EXERCISE INPUTS =
******************************
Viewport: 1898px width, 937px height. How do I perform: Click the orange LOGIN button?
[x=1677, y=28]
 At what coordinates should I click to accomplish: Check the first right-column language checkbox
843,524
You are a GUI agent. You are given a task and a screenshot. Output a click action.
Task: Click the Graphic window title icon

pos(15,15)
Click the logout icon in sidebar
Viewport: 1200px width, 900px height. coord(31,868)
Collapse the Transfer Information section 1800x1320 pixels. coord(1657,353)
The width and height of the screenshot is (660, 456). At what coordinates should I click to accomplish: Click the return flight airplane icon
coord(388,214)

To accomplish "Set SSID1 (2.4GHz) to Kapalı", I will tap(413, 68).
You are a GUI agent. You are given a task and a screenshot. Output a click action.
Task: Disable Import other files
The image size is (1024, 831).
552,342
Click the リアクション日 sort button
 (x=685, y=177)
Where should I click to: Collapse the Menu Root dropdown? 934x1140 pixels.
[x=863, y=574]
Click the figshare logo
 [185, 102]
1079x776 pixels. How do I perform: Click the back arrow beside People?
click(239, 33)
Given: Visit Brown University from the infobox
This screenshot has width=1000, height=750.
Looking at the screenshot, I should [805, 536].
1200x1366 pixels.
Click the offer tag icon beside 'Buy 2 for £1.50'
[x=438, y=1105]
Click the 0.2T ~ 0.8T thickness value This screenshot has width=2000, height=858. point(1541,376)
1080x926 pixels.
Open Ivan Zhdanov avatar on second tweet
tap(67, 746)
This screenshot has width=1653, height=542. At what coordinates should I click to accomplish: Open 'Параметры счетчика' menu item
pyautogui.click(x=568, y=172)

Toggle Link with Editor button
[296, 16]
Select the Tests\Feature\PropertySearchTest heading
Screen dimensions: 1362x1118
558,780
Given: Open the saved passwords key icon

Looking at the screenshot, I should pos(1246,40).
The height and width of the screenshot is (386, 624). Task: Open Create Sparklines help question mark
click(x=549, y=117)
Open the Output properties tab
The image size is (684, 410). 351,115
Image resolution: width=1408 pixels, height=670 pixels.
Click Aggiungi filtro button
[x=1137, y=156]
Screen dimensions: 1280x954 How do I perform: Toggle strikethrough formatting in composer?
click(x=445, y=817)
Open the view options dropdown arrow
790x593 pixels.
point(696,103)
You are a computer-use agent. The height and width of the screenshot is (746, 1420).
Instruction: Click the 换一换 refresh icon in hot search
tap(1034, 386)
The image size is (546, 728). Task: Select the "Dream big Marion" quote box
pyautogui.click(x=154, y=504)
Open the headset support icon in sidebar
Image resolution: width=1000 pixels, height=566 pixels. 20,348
******************************
ASSIGNMENT = Begin with the line that contains "Click Aggiungi filtro button" and set down each line exactly until the records above end, including the final line.

TASK RESULT =
Click Aggiungi filtro button
[x=1137, y=156]
Screen dimensions: 1280x954 How do I perform: Toggle strikethrough formatting in composer?
click(x=445, y=817)
Open the view options dropdown arrow
790x593 pixels.
point(696,103)
You are a computer-use agent. The height and width of the screenshot is (746, 1420).
Instruction: Click the 换一换 refresh icon in hot search
tap(1034, 386)
The image size is (546, 728). Task: Select the "Dream big Marion" quote box
pyautogui.click(x=154, y=504)
Open the headset support icon in sidebar
Image resolution: width=1000 pixels, height=566 pixels. 20,348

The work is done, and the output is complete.